TUGAS SINGKAT A = Ringkaslah teks tentang budaya pangan Nusantara di bawah ini dalam dua kalimat.

SUMBER =

__________________________________________________

Ilustrasi makanan. (pexels)

Budaya Pangan Nusantara Selaras Alam dan Kebutuhan Gizi

Dengan begitu banyaknya etnis di Indonesia, tidak mengherankan jika bangsa Indonesia memiliki begitu banyak warisan budaya pangan yang bernilai tinggi. Di dalam warisan tersebut tercakup resep kuno, teknologi masyarakat zaman dahulu ketika memasak, hingga cara mengonsumsi makanan.

Sutamara Lasurdi Noor, Koordinator Food Culture Alliance Indonesia dan Project Coordinator Global Alliance for Improved Nutrition (GAIN Indonesia), mengungkapkan, di berbagai daerah, dirinya melihat bagaimana budaya pangan memiliki makna mendalam. Misalnya, menyuguhkan makanan yang melimpah adalah simbol kemakmuran bagi beberapa kelompok masyarakat Indonesia. Atau, ultra-processed food sering kali dilekatkan dengan status sosial yang lebih tinggi di pedesaan. Sementara makanan tradisional menjadi primadona di perkotaan.

“Fenomena ini mencerminkan kompleksitas budaya pangan kita: keterbukaan terhadap pangan baru dan keinginan mengeksplorasi rasa dan makna. Budaya pangan mencakup lebih dari sekadar tradisi; ia mencerminkan bagaimana kita berpikir, menilai, dan menghargai makanan dalam konteks sosial yang lebih luas,” jelas Sutamara dalam keterangan tertulisnya, Rabu (18/12/2024).

Virginia Kadarsan, yang selama 4 tahun membidangi riset di Akademi Gastronomi Indonesia dan sekarang menjadi bagian dari Gastronomi Indonesia Network, mengungkapkan, dari budaya pangan Nusantara, banyak nilai baik yang bisa diambil, lalu ditambahkan dengan nilai baru, sehingga menjadi nilai yang terus berkelanjutan. “Kita ingin membangun kesadaran baru yang generatif untuk membangun budaya yang nantinya relevan, yang tujuannya adalah untuk kemajuan,” katanya.

__________________________________________________

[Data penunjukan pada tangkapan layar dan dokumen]

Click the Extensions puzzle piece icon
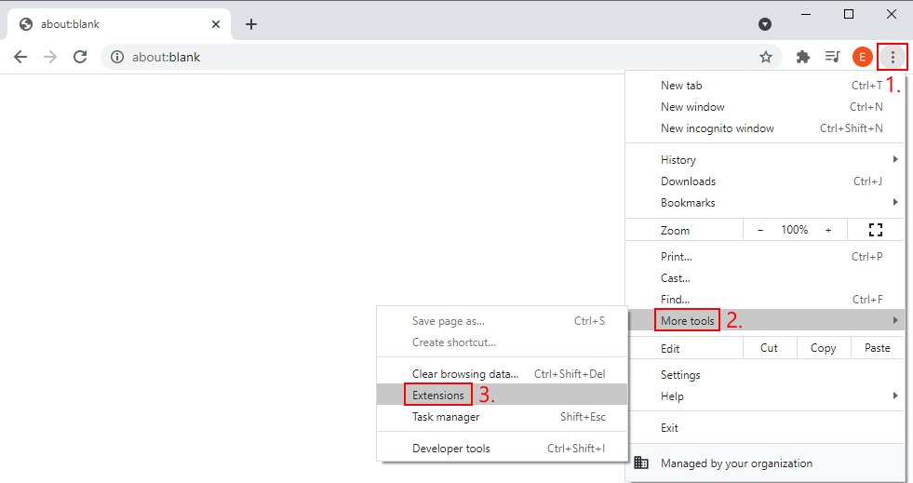The height and width of the screenshot is (483, 913). coord(803,57)
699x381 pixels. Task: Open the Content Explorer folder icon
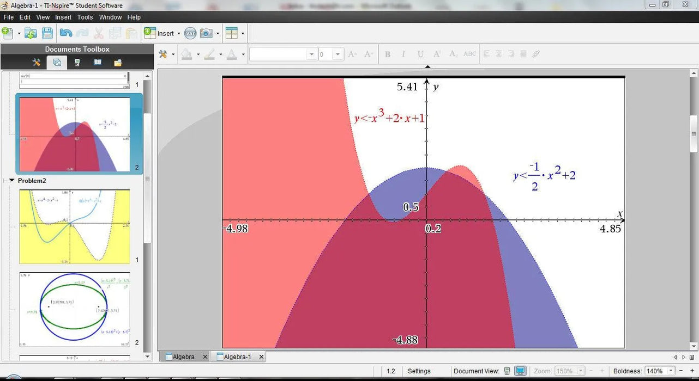point(118,63)
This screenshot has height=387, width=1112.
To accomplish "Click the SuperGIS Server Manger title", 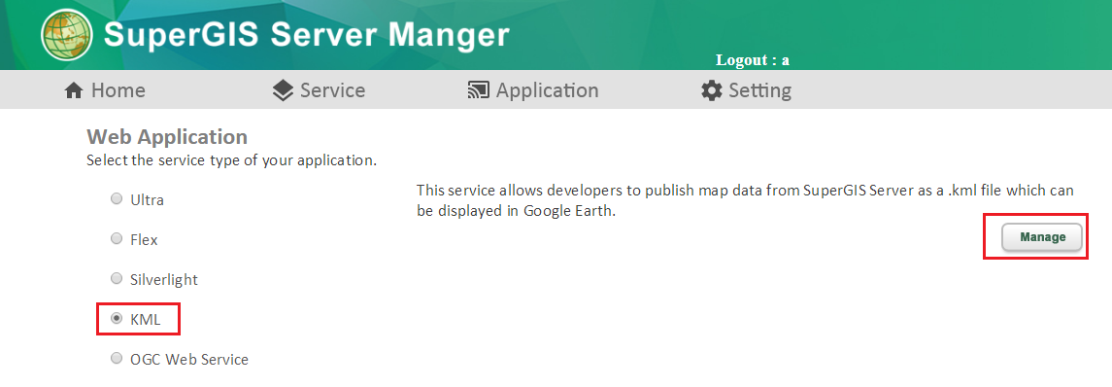I will pos(306,35).
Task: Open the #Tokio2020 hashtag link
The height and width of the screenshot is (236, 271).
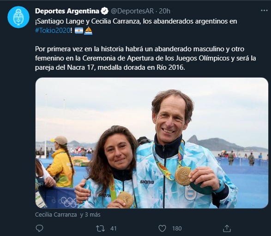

__________________________________________________

TUGAS SINGKAT B = Tuliskan kembali baris-baris daftar di atas, mulai dari baris yang memuat "Task: Open the #Tokio2020 hashtag link" sampai dengan baris terakhir daftar, dengan mengganti "hashtag" menjadi "tagar" tanpa mengubah bagian lain. Jangan sertakan gambar dalam jawaban.

HASIL A = Keragaman etnis di Indonesia membuat bangsa ini memiliki banyak warisan budaya pangan bernilai tinggi, yang mencakup resep kuno, teknologi memasak masyarakat zaman dahulu, hingga cara mengonsumsi makanan. Sutamara Lasurdi Noor menyatakan bahwa budaya pangan memiliki makna mendalam dan mencerminkan cara kita berpikir, menilai, dan menghargai makanan, sedangkan Virginia Kadarsan mengungkapkan bahwa banyak nilai baik dari budaya pangan Nusantara dapat diambil dan ditambah nilai baru sehingga terus berkelanjutan.

HASIL B =
Task: Open the #Tokio2020 tagar link
The height and width of the screenshot is (236, 271).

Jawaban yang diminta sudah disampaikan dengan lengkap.